Elaine Pagels in Gnostic Gospels, p. 107, brings out the inherent tug of war in any group of people. She writes thus about the early Christian church:
Such ethereal visions of the “heavenly church” contrast sharply with the down-to-earth portrait of the church that orthodox sources offer [note small o, not Eastern Orthodox]. Why do gnostic authors abandon concreteness and describe the church in fantastic and imaginative terms? Some scholrs say that this proves that they understood little, and cared less, about social relationships. Carl Andresen, in his recent, massive study of the early Christian church, calls them “religious solipsists” who concerned themselves only with their own individual spiritual development, indifferent to the community responsibilities of a church. but the sources cited above show that these gnostics defined the church precisely [sic] in terms of the quality of interrelationships among its members.
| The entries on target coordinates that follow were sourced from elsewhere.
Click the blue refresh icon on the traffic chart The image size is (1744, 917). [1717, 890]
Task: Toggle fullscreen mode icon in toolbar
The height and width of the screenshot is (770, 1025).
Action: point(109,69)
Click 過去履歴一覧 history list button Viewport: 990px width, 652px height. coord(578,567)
Orthodox writers described the church in concrete terms because they accept the status quo; that is, they affirmed that the actual community of those gathered for worship was [sic] “the church.” Gnostic Christians dissented. Confronted with those in the churches whom they considered ignorant, arrogant, or self-interested they refused to agree that the whole community of believers , without further qualification, constituted “the church”……. they intended to discriminate between the mass of believers and those who truly had gnosis [sic]….”
Every human group faces this conundrum: do we function as individuals or as a group? If as a group, leadership arises; whether based on connections, personality, power, wealth, identify or whatever, someone, and usually not just one, rises up as a leader. Once that occurs, hierarchy ensues. With hierarchy comes order. Order in turn generates more hierarchy. The hierarchy’s sense of order is determined by conditions, culture, the situation, natural events, and so on, but the sense of order is by no means uniform across the human race, thus the immense varieties of governance and government. Each polity has its own “style”, one might say.
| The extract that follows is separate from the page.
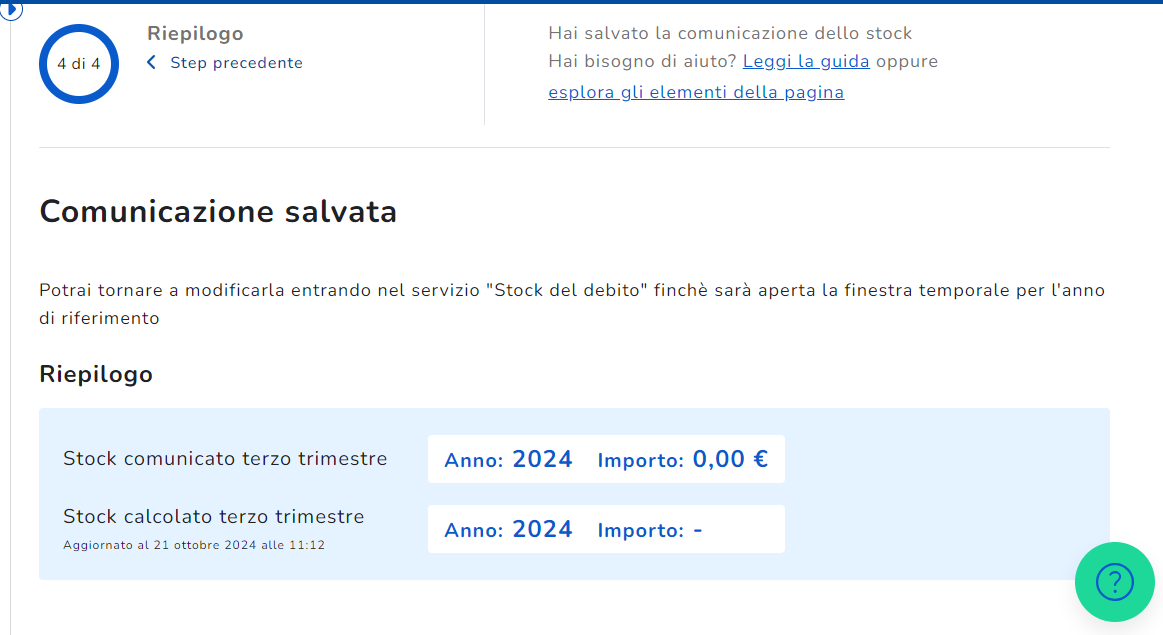Click the 'Comunicazione salvata' heading
Screen dimensions: 1163x635
coord(218,212)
It is hard to see how the early Christian church could have organized itself, despite wide-spread enthusiasm for the new religion, without hierarchy. But the Gnostic Christians eschewed hierarchy and, at bottom, organization, preferring to leave “order” up to the individual. In terms of pure efficacy, hierarchy wins hands down b/c it can impose order. Occupy Wall Street eschewed hierarchy and where are they now?
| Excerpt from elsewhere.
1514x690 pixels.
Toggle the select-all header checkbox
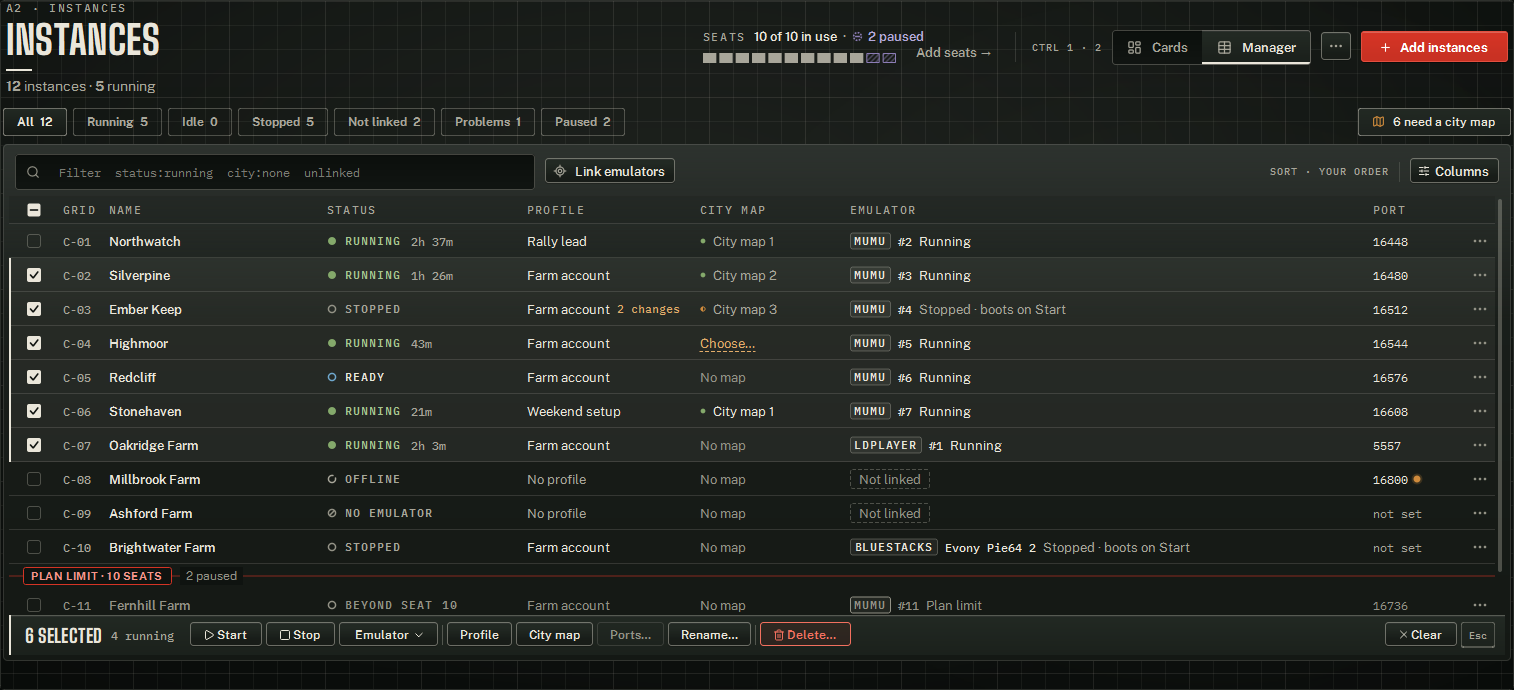tap(34, 210)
And yet, all such ordered hierarchies grow dissenters and the unorthodox like mushrooms. Such proliferation of practices and views demands reordering, and the cycle starts over. Do we need both? Vast organizations, or better, institutions, periodically need renewal, fresh blood, and the opposition and even revolt of those dissatisfied with being stifled by orthodoxy generates both disorder and renewal. Managing it all from above is…..????